**SHORT EXERCISE**
Rewrite all the rows below with "Viewport" swapped for "Display" and everything else unchanged. Leave out the pictures.

**RECORDS FOR THE EXERCISE**
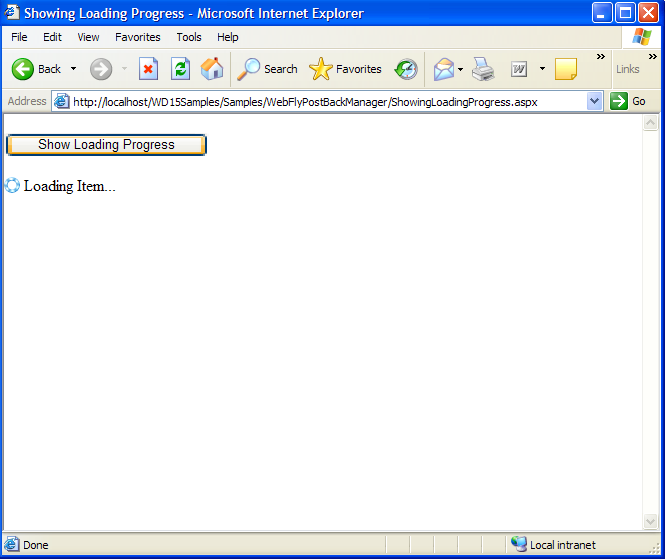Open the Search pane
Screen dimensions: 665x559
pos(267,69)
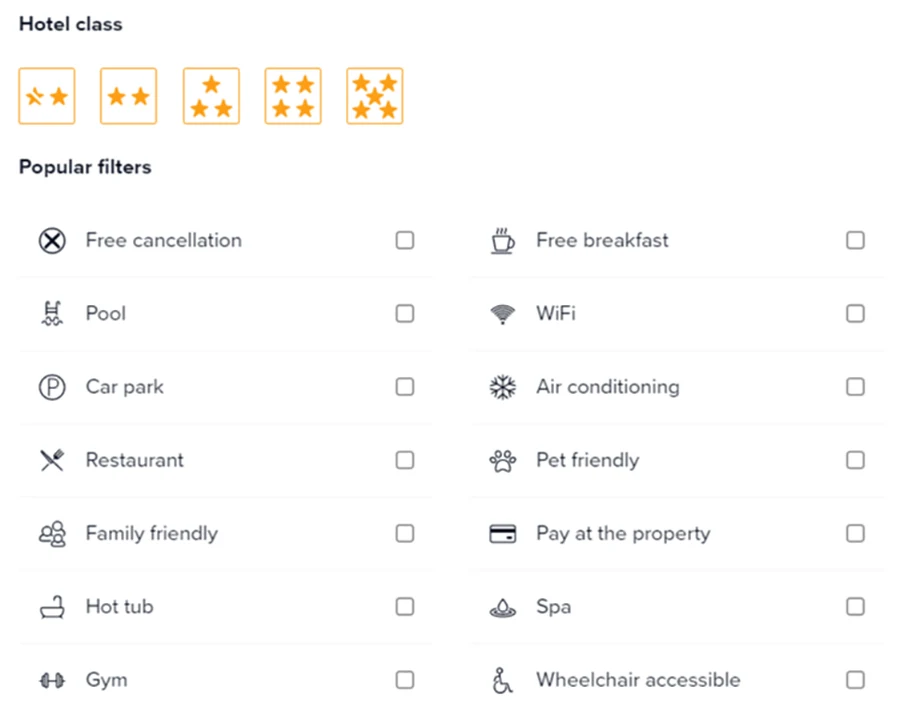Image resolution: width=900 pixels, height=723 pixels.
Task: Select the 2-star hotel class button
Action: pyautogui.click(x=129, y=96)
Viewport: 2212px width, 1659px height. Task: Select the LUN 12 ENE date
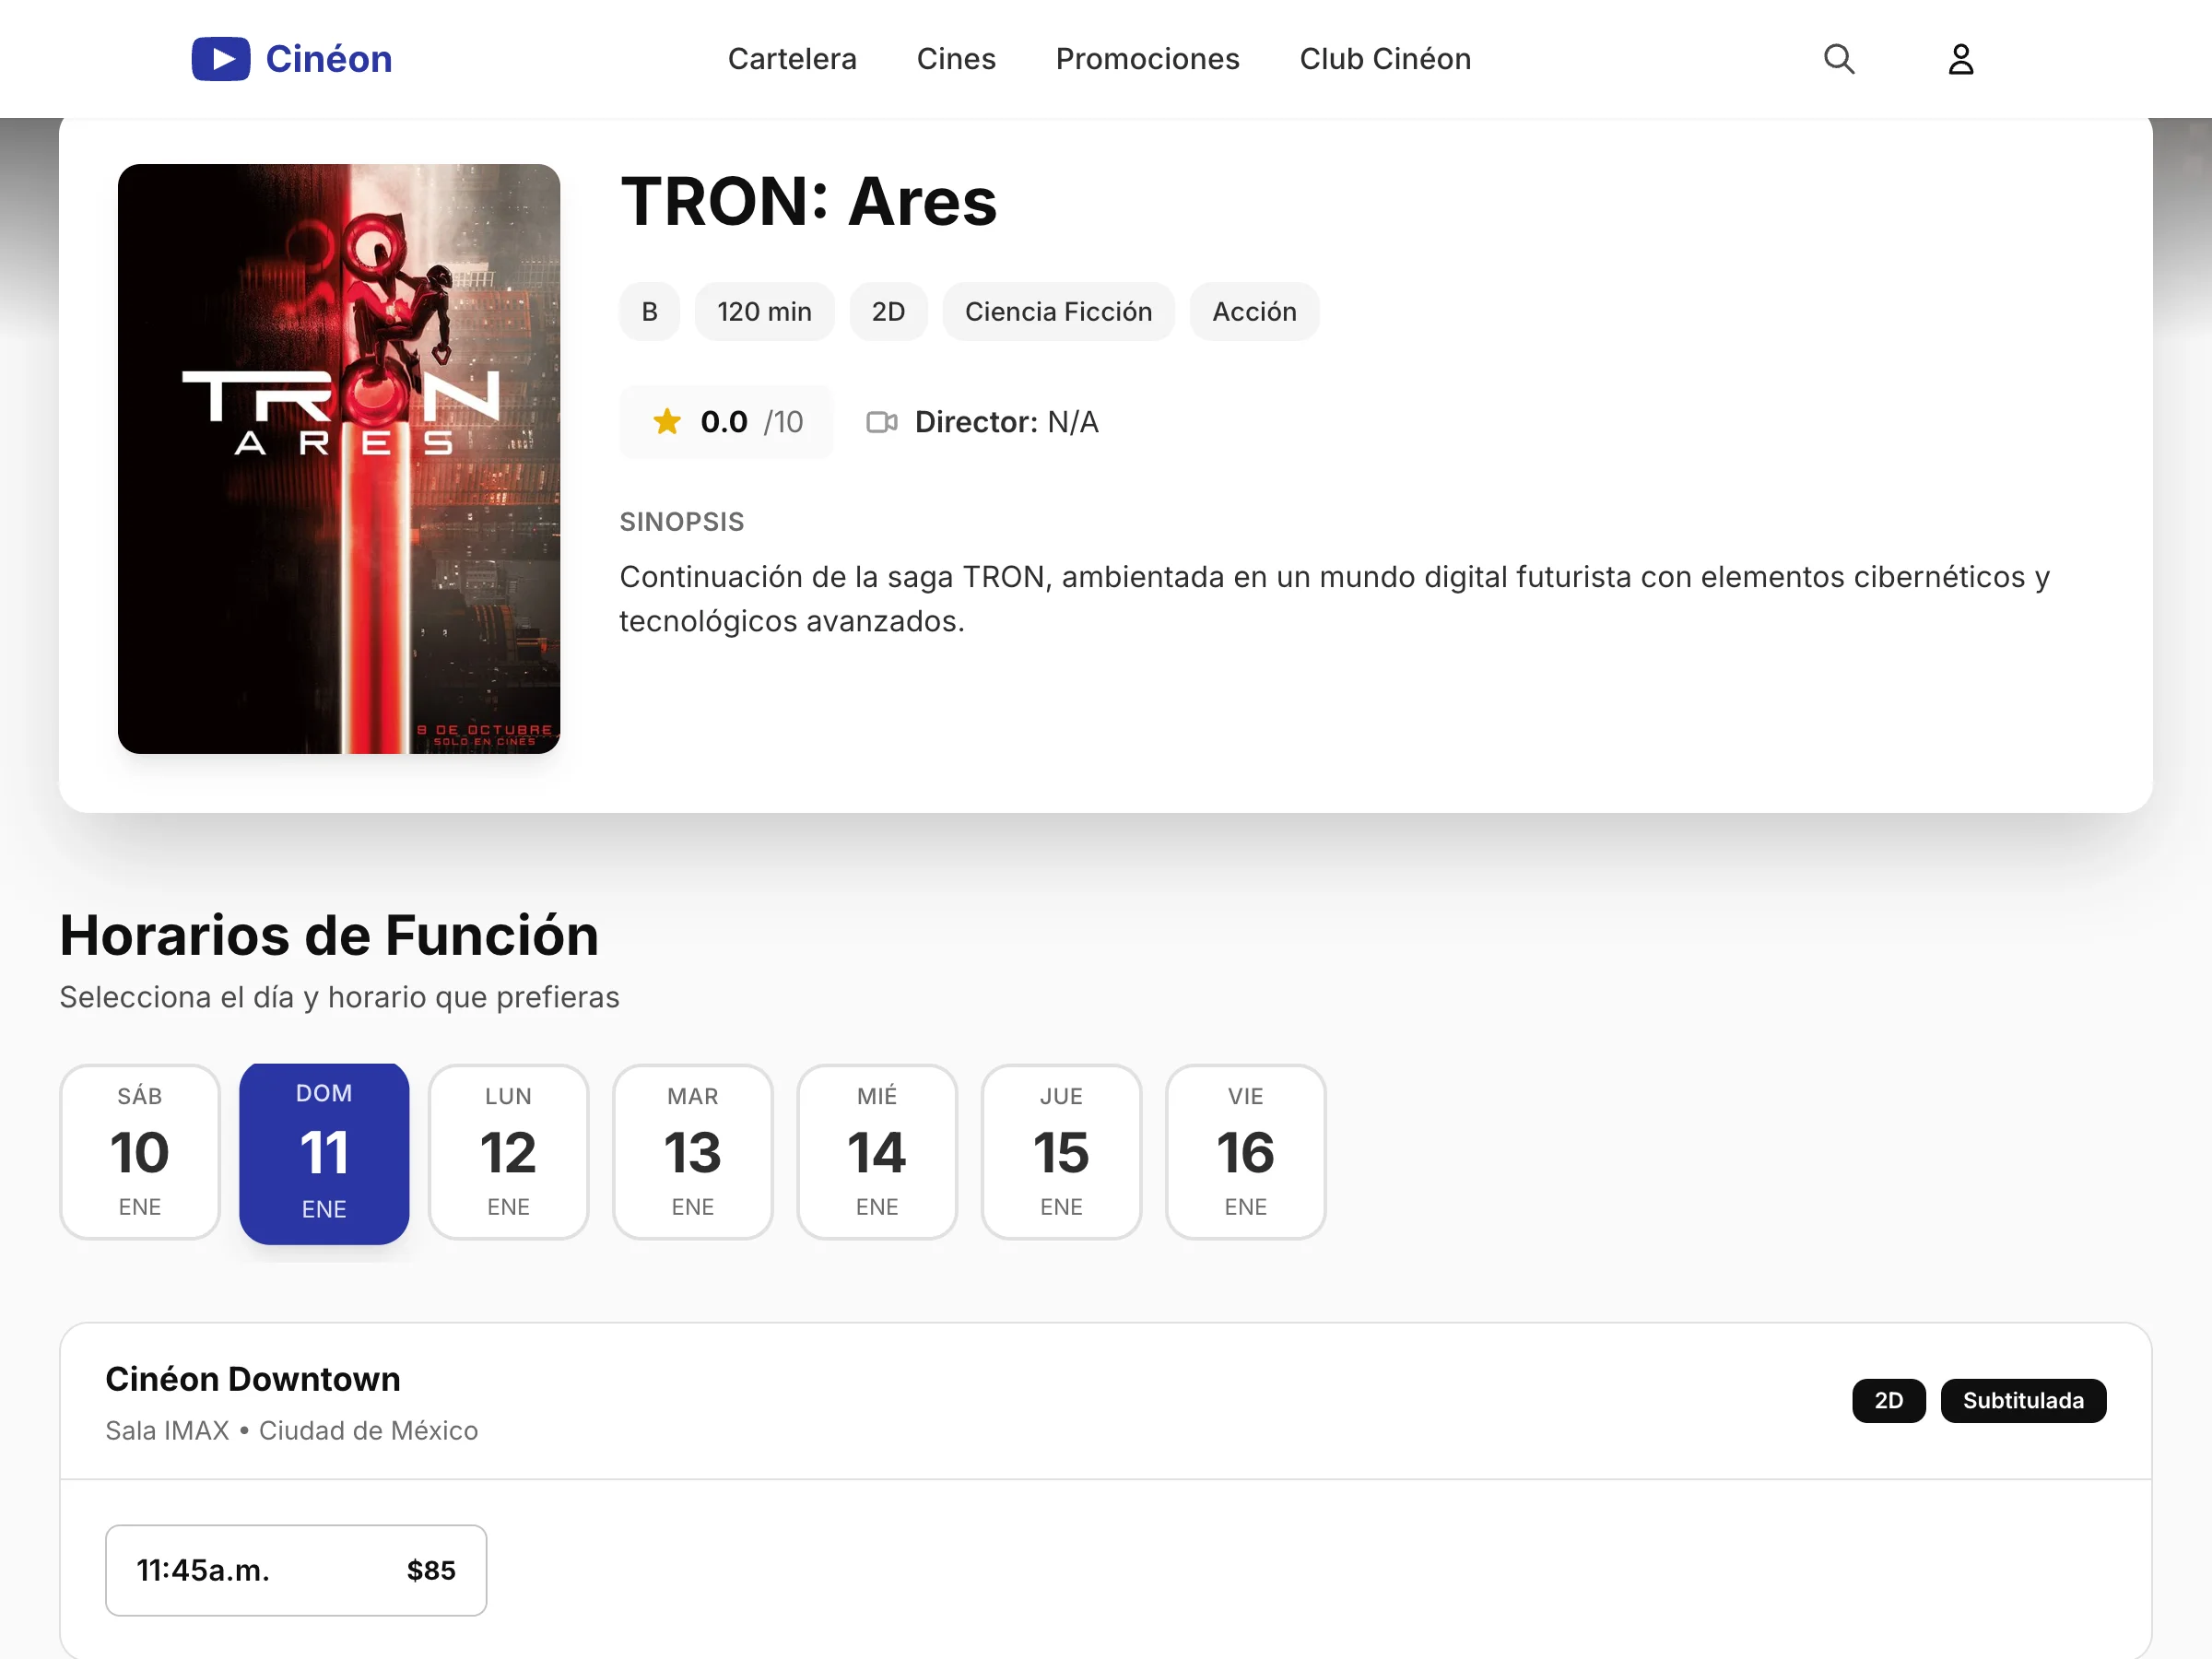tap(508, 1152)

**SOLUTION FOR THIS PROBLEM**
Open the Search pane
Screen dimensions: 665x559
pos(267,69)
Image resolution: width=900 pixels, height=723 pixels.
Task: Select the 2-star hotel class button
Action: pyautogui.click(x=129, y=96)
Display: 2212px width, 1659px height. Task: Select the LUN 12 ENE date
tap(508, 1152)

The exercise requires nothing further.